The News Challenge plans to invest at least $25 million over the next five years to create digital experiments aimed at transforming community news.
But where is the British equivalent creating incentives for innovation and giving developers the space and cash needed to create the technologies that will connect people to news in the future?
Well... It doesn't exist.
Innovation for community journalism in the UK is at best poor and at worst non-existent.
The main regional publishers offer sporadic, piecemeal experiments but you could count the number of noteworthy creations on one hand. And then you would be hard pressed to call any of them truly innovative.
Local and regional publishers are trying to foster innovation at the grassroots - nothing wrong with that - but they are doing so without the necessary investment to create anything groundbreaking.
The result is that most regional or local newspaper websites are about as user-friendly to your average British Joe as a guidebook to handball in Swahili.
Question: How many of the senior staff working in those institutions would have heart failure at Loic Le Meur’s idea of how news is absorbed across the web?

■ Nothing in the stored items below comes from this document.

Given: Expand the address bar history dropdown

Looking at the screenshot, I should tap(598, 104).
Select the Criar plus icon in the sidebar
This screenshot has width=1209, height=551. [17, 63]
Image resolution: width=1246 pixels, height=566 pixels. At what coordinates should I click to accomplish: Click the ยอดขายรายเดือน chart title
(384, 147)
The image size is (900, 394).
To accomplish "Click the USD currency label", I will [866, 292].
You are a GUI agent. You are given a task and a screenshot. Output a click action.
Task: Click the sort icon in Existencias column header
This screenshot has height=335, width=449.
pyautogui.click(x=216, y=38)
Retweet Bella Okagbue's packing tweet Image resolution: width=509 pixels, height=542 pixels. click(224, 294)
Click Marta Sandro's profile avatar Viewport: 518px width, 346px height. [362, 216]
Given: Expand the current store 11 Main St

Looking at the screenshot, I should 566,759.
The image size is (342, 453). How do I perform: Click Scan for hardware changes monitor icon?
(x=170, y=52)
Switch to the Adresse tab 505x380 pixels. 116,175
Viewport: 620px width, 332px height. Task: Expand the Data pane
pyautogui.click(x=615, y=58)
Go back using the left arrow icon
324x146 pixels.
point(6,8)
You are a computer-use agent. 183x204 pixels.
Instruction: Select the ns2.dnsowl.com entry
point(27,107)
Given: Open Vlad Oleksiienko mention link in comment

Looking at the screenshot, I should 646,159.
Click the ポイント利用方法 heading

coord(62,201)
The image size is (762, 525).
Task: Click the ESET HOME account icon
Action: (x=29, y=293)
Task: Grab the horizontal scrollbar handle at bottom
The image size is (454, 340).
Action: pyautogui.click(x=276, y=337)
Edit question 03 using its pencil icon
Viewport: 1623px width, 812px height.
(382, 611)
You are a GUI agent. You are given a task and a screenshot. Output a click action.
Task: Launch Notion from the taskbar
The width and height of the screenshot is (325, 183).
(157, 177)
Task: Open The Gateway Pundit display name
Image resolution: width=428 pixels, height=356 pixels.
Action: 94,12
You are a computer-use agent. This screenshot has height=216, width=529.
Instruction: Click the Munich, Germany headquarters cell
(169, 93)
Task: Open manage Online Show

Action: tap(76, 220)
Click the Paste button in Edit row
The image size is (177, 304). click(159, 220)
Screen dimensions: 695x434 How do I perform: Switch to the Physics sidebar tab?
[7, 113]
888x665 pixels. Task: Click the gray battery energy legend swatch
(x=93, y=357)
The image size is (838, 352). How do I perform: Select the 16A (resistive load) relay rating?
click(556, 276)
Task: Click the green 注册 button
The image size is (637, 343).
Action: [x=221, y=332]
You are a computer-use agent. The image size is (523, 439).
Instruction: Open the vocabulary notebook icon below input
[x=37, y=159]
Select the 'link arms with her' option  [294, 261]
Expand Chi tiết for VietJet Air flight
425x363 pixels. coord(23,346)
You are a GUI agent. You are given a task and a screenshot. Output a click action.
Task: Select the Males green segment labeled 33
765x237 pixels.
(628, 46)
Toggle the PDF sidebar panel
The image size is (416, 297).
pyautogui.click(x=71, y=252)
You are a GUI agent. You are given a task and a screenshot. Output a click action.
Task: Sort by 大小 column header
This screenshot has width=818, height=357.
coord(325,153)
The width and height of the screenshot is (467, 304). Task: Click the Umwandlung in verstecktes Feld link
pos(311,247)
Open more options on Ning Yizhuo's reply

Probably more relevant to ask how many would recognise it as a threat at all?
Amongst this year’s KNC finalists are two projects from the UK from Birmingham City University Journalism lecturer Paul Bradshaw and former BBC journalist Nick Booth. In just a few hours time, they will find out if they have been successful.
"Comparing this year's list [KNC finalists] with last year's winners shows that there's been a real quantum leap in thinking about news online, with many more imaginative proposals - and this bodes really well for journalism as a whole," Bradshaw told Journalism.co.uk at the time of his nomination.
"Unfortunately, the fact that we - and many others - applied to an American foundation highlights the need for similar funding in Britain.
"If UK publishers are serious about adapting for a new media world they should think - quickly - about setting up similar funds for innovative programs in the UK.
"The internet is a global market, with fewer barriers to international publishers creating products for UK markets. UK publishers need to wake up to that now."
It is not just a shame that our innovators have to go cap in hand across the Atlantic to look for development money, as Bradshaw suggests, it is also to our great detriment that no such organisation exists in the UK both for reasons of philanthropy and business.
Last year the News Challenge handed out $5 million to create the Center for Future Civic Media, a project designed to sustain and evolve community news experiments, new technologies and practices.
It also gave $1.1 million to Everyblock, open-source software that links databases to allow citizens of large US cities to learn (and act on) civic information about their neighbourhoods.
The Knight Brother Foundation could be seen as the glorious white elephant, the exception rather than the rule, when comes funding innovation projects. It's a legacy fund from the private estate of a wealthy and interested family rather than the development wing of a newspaper company.
However, that benevolence fund isn't alone in recognising the need for journalistic innovation. City University of New York now runs a course in entrepreneurial journalism and graduate students have pitched their ideas to a dozen jurors drawn from New York's stellar media community in the hope of funding. And several of them got it.
As the UK's Meld project proved, there is a strong case for a development fund in the UK to hothouse our latent innovation. The only thing lacking is the money.
So we may not have a Knight Foundation but could a spirit of détente - or at least mutual interest - grab news publishers in the UK? How about big regional companies in union with a few nationals coughing up some cash to save their industry for another generation?
There is precedent of sorts; Northcliffe, Newsquest, Trinity Mirror and Johnston Press collaborated to hold an equal share of Hold the Front Page in order to cut their recruitment bills (damaging their trade journal the Press Gazette in the process).
Would it be too hard to get a little innovation going here?
My guess is probably, but if you don't ask you don’t get.